E sono le stesse argomentazioni usate per giustificare la
mancanza della presenza delle donne nei luoghi decisionali e
rappresentativi - ha insistito la presidente del Comitato citando
la testimonianza in una intervista a Noi Donne di Nadia Spano,
che votò nel '46. Quel voto fu definito un riconoscimento unanime
per il lavoro e il merito acquisito dalle donne nella Resistenza,
motivazione accolta dalle stesse donne, quando invece si sarebbe
dovuto affermare il diritto naturale, ovvero il diritto in sé.
Marco Dogo, del Dipartimento di storia e Storia dell'arte che è
fra i patrocinatori dell'iniziativa, ha ricordato il master di
primo livello in studi di genere. Asse portante di queste
collaborazioni è stato l'insegnamento di storia delle donne e di
genere e spicca come un elemento di attrazione: fra le sue
ragioni c'è sicuramente il vantaggio metodologico offerto di una
prospettiva che consente letture non convenzionali della storia
contemporanea e dello sviluppo dello Stato.
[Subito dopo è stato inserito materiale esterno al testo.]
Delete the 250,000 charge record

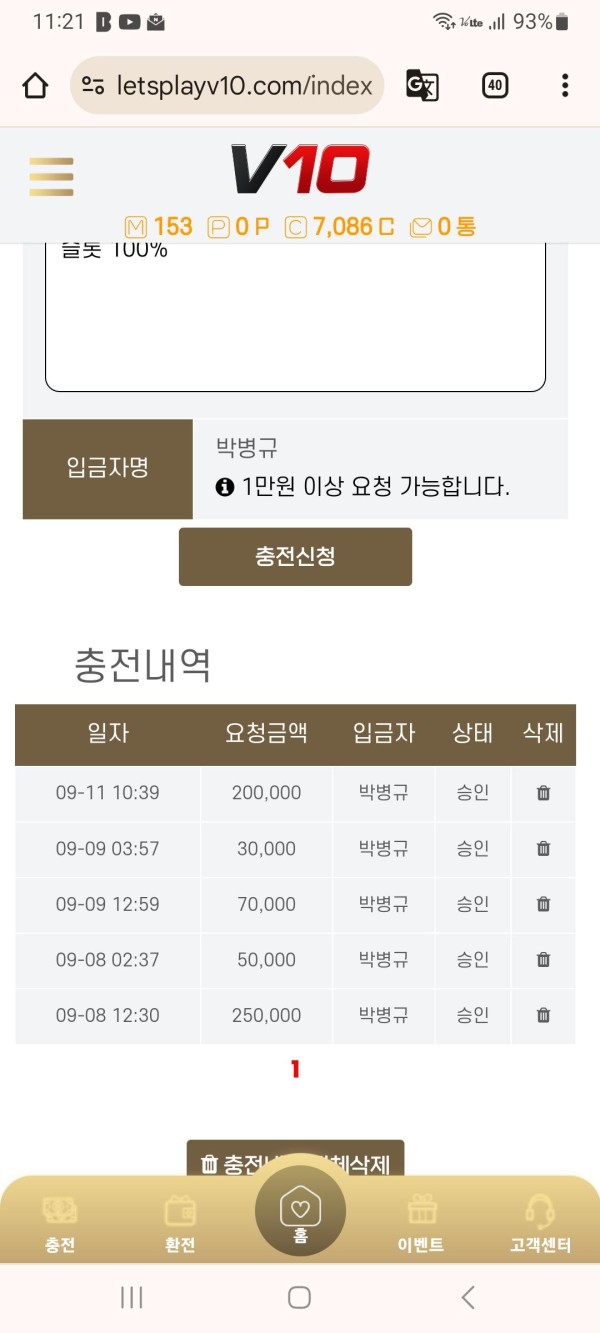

Dalla prima richiesta di voto femminile nel 1871, alle prime
esperienze in Nuova Zelanda e poi in Australia e Finlandia
all'inizio del '900; al modo in cui in Italia le donne
parteciparono al referendum tra monarchia e repubblica (89% le
votanti, più numerose nei paesi che nelle città e al Sud più che
al Nord); dalla funzione svolta dall'associazionismo femminile -
l'UDI (Unione Donne Italiane) e il CIF (Centro Italiano
Femminile) - alla presenza femminile nei partiti, al primo voto
delle donne a Trieste, tre anni più tardi. Il lungo percorso
storico è stato ricostruito attraverso le relazioni di Elisabetta
Vezzosi dell'Università di Trieste, di Simona Urso
dell'università di Padova e di Ariella Verrocchio dell'istituto
regionale per la storia del movimento di liberazione nel Friuli
Venezia Giulia, con alcune testimonianze di protagoniste:
Filomena Delli Castelli eletta all'Assemblea Costituente, Augusta
De Piero Barbina già vicepresidente del Consiglio regionale del
Friuli Venezia Giulia e Paolina Lamberti Mattioli già assessore
della nostra regione.
Al termine del convegno nel programma una tavola rotonda con
donne attualmente impegnate in politica e studiose del settore e,
a seguire, l'assemblea delle Associazioni con l'illustrazione del
programma di attività della Commissione e il dibattito.